## REQUEST
Lay out the entries starting at the line containing "Where should I click to: Click the orange" and ending at the line containing "tap(420, 240)" as a Markdown table with the columns Row and Text. Number each line in Row, put the line itself in Text, and skip any blank lines.

╭─ DATASET ENTRIES

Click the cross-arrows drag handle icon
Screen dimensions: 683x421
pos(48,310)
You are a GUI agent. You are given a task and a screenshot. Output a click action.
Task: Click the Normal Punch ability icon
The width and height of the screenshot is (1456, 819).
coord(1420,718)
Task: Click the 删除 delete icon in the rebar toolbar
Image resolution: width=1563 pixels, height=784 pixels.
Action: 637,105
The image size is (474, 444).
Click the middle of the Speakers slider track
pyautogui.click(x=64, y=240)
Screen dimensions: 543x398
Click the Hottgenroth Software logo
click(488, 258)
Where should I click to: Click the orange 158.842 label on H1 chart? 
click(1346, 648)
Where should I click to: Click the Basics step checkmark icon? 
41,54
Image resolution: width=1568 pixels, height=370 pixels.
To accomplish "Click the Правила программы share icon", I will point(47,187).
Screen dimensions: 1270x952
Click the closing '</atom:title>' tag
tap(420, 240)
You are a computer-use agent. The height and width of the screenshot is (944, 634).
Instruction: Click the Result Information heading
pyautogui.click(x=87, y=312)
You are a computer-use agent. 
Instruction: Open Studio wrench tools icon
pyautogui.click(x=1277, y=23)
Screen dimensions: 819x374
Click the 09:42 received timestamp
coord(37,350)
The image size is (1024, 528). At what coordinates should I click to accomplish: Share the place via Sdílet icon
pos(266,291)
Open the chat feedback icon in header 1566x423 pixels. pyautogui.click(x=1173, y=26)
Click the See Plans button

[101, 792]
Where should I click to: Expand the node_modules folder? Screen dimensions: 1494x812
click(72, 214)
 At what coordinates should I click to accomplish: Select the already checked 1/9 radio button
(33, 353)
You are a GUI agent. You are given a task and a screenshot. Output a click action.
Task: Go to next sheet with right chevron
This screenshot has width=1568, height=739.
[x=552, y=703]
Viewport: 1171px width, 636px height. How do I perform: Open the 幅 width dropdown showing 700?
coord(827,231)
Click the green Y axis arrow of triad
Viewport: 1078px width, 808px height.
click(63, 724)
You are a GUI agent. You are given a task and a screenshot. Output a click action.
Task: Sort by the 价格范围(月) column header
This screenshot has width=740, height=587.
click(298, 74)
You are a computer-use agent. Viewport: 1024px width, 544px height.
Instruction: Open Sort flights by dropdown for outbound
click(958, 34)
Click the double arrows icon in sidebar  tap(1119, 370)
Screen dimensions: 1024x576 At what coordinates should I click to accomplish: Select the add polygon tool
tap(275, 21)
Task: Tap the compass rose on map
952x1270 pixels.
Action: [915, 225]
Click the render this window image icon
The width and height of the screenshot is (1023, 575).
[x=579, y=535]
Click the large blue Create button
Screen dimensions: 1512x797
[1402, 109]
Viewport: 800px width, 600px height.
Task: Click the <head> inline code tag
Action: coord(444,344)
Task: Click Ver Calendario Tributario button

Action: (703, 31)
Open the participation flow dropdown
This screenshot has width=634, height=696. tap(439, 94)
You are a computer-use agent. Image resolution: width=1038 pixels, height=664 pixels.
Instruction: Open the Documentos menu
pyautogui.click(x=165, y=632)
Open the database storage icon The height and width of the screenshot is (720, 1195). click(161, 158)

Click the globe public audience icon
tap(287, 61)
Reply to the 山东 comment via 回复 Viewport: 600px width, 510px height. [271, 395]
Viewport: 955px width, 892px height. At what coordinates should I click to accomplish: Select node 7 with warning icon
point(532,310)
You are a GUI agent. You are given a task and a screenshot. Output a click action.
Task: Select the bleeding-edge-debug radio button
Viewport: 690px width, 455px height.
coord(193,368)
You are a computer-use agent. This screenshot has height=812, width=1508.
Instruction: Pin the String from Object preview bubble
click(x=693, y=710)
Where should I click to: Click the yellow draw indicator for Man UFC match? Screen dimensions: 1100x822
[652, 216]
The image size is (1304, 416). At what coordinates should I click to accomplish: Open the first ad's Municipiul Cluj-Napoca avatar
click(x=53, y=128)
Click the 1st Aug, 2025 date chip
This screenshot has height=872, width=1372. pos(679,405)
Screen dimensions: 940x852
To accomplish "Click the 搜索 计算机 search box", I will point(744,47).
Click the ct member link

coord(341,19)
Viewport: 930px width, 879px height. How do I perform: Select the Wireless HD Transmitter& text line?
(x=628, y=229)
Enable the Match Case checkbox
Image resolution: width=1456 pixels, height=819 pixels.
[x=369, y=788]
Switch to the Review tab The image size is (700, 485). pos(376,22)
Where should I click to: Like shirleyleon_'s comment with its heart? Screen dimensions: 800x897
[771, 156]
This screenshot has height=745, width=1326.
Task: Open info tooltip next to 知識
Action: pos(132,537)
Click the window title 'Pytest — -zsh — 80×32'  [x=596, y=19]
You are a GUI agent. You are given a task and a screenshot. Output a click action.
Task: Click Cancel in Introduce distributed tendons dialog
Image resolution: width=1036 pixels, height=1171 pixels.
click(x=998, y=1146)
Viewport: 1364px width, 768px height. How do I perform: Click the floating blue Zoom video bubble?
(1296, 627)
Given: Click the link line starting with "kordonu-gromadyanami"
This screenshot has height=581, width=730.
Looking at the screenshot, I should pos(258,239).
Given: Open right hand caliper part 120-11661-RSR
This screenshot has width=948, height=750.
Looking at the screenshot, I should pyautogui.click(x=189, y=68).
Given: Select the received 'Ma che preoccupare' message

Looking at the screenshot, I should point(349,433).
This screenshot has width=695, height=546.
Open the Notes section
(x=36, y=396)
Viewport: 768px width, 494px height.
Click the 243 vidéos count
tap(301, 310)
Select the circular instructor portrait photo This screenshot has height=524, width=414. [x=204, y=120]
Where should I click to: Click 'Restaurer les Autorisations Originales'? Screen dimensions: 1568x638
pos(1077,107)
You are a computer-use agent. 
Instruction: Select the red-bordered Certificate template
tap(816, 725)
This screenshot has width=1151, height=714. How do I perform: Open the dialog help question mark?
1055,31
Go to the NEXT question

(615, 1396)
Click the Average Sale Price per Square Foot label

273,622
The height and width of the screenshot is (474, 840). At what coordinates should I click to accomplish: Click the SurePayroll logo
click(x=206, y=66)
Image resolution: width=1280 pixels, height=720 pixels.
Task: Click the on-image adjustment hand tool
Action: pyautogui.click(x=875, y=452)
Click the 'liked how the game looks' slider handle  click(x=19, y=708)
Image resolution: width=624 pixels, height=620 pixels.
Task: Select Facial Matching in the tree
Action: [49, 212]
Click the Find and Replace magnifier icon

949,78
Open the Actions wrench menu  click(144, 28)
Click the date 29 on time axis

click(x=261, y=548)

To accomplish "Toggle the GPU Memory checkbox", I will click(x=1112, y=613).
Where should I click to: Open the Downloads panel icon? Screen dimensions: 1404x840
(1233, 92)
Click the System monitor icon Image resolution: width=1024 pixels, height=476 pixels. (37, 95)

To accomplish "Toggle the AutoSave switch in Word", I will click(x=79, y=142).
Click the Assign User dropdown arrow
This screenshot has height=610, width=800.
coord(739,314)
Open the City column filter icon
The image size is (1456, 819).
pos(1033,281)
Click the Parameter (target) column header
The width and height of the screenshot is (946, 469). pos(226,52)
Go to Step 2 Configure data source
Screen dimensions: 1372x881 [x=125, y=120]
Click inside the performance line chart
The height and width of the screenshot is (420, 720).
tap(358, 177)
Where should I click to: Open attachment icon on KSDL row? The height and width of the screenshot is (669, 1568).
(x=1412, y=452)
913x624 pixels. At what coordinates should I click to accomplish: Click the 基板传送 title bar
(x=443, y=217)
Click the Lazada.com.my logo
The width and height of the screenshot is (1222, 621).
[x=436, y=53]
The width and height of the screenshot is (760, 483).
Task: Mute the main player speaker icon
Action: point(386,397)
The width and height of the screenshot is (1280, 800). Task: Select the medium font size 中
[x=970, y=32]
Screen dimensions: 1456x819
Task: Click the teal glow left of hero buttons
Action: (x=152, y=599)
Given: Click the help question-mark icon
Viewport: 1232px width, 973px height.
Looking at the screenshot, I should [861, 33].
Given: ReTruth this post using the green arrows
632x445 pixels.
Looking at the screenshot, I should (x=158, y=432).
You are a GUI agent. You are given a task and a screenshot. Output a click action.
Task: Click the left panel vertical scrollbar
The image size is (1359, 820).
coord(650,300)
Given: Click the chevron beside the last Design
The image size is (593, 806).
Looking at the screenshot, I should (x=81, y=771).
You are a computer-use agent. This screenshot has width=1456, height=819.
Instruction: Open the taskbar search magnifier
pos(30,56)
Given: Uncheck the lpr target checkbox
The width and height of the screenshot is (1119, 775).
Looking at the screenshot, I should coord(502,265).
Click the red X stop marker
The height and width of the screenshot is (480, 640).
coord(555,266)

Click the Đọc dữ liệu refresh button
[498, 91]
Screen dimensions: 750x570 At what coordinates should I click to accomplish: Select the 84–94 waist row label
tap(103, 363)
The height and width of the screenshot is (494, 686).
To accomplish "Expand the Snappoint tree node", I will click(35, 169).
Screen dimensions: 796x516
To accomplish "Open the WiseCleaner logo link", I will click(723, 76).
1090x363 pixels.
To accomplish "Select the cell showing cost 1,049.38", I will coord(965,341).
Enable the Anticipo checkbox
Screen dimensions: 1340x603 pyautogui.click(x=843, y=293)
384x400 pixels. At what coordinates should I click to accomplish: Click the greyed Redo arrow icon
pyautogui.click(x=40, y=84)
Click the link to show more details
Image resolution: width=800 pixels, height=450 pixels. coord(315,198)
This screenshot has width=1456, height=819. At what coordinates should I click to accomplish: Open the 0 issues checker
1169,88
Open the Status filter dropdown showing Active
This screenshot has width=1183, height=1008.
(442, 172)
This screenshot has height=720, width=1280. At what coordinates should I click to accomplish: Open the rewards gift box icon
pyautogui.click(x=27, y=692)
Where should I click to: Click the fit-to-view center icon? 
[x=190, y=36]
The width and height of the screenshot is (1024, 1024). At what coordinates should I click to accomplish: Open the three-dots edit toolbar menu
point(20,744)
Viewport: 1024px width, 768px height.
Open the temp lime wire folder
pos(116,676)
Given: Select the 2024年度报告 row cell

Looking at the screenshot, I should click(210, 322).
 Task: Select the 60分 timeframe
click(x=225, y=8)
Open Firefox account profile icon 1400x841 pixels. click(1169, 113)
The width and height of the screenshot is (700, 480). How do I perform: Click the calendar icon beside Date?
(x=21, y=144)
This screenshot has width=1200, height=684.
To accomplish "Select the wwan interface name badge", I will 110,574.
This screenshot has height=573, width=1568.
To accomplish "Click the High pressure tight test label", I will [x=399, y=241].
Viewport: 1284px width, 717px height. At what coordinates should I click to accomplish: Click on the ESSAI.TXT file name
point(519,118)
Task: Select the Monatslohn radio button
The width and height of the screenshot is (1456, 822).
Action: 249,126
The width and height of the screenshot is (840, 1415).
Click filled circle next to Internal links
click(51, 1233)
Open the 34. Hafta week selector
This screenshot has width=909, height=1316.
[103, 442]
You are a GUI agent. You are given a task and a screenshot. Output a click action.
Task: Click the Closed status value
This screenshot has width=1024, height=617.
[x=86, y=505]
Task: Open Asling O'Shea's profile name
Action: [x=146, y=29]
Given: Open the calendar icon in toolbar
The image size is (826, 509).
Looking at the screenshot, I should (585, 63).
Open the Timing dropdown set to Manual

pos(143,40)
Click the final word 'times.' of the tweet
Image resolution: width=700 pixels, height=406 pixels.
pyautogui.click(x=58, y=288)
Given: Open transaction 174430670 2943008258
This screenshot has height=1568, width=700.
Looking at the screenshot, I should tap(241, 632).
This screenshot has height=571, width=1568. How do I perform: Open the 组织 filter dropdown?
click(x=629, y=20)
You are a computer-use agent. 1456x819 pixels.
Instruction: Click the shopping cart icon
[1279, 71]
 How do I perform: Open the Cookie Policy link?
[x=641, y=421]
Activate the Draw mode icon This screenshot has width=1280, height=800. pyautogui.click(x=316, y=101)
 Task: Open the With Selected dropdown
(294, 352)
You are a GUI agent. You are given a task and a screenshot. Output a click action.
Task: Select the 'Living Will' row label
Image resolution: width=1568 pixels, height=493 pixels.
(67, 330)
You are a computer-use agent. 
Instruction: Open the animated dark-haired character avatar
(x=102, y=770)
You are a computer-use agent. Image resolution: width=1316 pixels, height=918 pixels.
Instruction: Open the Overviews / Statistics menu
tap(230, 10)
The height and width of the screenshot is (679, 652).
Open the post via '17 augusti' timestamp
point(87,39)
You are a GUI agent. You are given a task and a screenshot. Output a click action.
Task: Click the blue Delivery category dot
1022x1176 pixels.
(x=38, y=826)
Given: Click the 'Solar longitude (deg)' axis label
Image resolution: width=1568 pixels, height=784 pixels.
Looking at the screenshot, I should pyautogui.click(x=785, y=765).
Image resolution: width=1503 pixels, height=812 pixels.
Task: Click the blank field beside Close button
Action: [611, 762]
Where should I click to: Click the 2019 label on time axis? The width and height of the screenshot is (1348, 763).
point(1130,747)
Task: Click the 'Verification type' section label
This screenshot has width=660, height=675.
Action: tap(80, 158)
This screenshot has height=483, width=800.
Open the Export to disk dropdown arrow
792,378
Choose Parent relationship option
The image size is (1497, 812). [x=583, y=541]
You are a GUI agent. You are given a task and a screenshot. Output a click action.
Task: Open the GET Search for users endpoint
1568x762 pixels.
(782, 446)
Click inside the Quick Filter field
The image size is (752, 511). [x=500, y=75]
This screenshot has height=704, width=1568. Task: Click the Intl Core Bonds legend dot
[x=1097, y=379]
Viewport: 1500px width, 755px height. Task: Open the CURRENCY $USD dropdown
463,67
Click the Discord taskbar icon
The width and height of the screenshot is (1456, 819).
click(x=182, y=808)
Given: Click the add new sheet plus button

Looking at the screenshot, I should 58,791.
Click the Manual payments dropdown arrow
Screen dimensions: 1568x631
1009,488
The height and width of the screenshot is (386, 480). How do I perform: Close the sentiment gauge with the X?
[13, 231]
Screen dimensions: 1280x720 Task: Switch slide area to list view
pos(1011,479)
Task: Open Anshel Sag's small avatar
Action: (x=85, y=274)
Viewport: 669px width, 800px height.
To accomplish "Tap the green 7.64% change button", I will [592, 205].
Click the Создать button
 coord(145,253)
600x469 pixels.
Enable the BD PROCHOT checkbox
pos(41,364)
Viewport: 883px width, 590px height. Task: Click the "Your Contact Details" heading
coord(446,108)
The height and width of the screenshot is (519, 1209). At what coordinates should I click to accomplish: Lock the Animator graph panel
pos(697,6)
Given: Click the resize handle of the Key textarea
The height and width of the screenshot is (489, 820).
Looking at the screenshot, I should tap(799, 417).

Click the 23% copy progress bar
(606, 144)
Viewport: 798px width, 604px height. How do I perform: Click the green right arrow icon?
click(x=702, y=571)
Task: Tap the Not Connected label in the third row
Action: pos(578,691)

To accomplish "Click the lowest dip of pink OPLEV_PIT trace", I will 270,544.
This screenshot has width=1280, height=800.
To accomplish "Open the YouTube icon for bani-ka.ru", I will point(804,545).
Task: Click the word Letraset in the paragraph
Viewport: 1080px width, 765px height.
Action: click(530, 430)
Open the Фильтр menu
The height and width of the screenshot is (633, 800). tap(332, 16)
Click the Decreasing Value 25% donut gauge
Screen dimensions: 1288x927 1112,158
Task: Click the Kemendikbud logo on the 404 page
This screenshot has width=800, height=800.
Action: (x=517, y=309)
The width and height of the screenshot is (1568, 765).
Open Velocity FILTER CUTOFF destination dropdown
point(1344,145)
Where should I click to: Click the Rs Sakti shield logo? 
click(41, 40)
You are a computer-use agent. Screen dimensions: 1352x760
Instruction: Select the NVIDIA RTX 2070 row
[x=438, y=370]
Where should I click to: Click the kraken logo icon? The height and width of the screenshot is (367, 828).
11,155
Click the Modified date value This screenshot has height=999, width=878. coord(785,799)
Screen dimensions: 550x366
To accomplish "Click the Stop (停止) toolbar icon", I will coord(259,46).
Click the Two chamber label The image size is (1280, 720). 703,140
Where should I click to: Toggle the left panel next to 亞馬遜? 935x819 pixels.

╰─

## SOLUTION FOR THIS PROBLEM
| Row | Text |
|---|---|
| 1 | Where should I click to: Click the orange 158.842 label on H1 chart?  |
| 2 | click(1346, 648) |
| 3 | Where should I click to: Click the Basics step checkmark icon?  |
| 4 | 41,54 |
| 5 | Image resolution: width=1568 pixels, height=370 pixels. |
| 6 | To accomplish "Click the Правила программы share icon", I will point(47,187). |
| 7 | Screen dimensions: 1270x952 |
| 8 | Click the closing '</atom:title>' tag |
| 9 | tap(420, 240) |